TASK DIRECTIONS: Scan the data below and pick out the lines containing the word "computer".

(Items from a data source)
★ ★ ★
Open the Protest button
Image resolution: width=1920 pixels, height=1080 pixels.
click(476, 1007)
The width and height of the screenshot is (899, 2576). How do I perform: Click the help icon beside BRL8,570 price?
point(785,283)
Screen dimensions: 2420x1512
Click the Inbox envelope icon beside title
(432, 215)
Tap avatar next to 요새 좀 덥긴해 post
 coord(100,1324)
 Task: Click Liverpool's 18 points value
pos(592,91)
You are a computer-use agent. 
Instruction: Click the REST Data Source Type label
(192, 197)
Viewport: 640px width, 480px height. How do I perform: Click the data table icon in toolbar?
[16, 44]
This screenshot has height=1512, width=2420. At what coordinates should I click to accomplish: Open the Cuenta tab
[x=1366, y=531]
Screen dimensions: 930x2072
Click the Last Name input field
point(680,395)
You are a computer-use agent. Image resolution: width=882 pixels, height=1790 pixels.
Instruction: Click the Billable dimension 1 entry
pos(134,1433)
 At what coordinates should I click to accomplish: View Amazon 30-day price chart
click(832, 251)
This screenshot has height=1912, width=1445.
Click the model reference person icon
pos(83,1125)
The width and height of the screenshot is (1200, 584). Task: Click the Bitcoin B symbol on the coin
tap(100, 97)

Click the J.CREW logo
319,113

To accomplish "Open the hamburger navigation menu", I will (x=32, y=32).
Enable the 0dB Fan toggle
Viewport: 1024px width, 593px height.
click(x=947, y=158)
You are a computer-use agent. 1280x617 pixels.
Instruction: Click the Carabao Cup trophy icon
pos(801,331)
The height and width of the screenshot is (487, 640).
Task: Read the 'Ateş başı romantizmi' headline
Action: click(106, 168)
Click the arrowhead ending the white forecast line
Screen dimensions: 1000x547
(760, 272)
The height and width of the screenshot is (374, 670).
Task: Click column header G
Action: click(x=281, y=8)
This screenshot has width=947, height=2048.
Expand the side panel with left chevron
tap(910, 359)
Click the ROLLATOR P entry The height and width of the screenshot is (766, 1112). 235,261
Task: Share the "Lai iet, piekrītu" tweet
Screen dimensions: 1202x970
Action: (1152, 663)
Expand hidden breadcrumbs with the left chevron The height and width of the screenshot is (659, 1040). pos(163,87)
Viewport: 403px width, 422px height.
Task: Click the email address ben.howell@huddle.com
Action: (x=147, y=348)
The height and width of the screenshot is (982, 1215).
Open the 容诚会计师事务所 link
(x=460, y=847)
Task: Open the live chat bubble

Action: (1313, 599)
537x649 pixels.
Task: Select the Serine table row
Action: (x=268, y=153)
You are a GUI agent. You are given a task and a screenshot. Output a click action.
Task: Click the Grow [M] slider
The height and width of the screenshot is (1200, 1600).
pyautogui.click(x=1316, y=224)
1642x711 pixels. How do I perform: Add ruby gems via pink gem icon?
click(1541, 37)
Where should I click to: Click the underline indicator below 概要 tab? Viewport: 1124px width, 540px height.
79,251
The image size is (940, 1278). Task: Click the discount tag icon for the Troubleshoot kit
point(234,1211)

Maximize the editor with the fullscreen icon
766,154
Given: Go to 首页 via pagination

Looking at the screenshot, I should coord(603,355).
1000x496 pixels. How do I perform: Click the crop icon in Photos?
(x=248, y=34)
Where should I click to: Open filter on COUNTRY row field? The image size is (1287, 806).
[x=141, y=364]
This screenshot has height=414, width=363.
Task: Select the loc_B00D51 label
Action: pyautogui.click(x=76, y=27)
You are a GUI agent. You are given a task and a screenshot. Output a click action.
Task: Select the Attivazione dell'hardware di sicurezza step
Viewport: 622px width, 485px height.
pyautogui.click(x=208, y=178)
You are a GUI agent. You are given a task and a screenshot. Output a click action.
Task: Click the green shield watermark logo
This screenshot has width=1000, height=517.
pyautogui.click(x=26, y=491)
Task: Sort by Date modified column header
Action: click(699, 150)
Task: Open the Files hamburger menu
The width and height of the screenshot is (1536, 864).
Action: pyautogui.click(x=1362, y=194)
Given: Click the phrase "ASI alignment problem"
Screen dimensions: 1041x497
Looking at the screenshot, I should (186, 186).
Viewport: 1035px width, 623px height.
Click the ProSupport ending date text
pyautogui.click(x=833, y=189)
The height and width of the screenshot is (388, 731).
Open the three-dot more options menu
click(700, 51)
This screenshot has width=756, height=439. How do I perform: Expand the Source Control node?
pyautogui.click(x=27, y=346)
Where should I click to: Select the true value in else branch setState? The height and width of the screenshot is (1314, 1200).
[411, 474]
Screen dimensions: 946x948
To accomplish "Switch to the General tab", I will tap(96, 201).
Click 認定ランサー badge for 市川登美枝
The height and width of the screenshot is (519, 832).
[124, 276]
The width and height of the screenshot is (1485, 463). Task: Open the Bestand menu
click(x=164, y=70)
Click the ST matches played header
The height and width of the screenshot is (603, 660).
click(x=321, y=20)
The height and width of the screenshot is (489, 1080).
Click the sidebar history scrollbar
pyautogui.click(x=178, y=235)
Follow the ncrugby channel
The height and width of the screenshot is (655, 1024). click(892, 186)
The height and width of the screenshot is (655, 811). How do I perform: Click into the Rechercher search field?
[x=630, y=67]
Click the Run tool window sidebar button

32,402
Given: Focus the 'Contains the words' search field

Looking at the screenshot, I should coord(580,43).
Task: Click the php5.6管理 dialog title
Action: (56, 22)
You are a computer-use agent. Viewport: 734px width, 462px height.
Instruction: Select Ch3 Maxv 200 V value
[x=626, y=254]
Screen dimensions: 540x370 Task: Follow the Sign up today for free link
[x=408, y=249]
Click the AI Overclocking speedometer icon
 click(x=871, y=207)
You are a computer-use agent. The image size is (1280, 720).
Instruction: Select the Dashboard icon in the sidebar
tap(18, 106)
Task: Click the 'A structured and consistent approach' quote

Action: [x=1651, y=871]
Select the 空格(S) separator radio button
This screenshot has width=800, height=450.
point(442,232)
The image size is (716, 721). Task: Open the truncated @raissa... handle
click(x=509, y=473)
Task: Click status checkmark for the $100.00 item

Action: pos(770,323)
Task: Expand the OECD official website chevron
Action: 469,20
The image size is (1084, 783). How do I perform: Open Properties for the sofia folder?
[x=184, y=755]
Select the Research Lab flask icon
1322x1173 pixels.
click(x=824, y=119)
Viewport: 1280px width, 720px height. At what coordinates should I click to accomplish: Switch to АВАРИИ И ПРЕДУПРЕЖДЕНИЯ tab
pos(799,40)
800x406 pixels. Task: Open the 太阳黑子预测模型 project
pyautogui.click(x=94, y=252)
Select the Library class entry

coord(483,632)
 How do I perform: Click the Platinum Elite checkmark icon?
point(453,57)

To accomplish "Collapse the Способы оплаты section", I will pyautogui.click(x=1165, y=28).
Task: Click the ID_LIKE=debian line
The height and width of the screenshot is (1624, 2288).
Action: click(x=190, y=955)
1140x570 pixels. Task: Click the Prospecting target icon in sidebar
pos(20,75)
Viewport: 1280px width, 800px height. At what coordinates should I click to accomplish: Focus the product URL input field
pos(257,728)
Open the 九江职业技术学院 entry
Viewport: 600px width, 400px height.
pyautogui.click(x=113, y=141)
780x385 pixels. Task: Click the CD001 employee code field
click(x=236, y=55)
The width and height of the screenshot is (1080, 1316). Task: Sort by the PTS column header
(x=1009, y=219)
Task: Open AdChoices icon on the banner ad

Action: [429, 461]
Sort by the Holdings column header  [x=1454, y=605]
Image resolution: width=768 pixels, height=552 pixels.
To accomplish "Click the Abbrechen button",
★ ★ ★
REPLY TO THE TASK:
You are a computer-use agent. 
You are a computer-use agent. Image resolution: width=882 pixels, height=1790 pixels.
You are a computer-use agent. 1280x617 pixels.
You are a computer-use agent. Viewport: 734px width, 462px height.
You are a computer-use agent. The image size is (1280, 720).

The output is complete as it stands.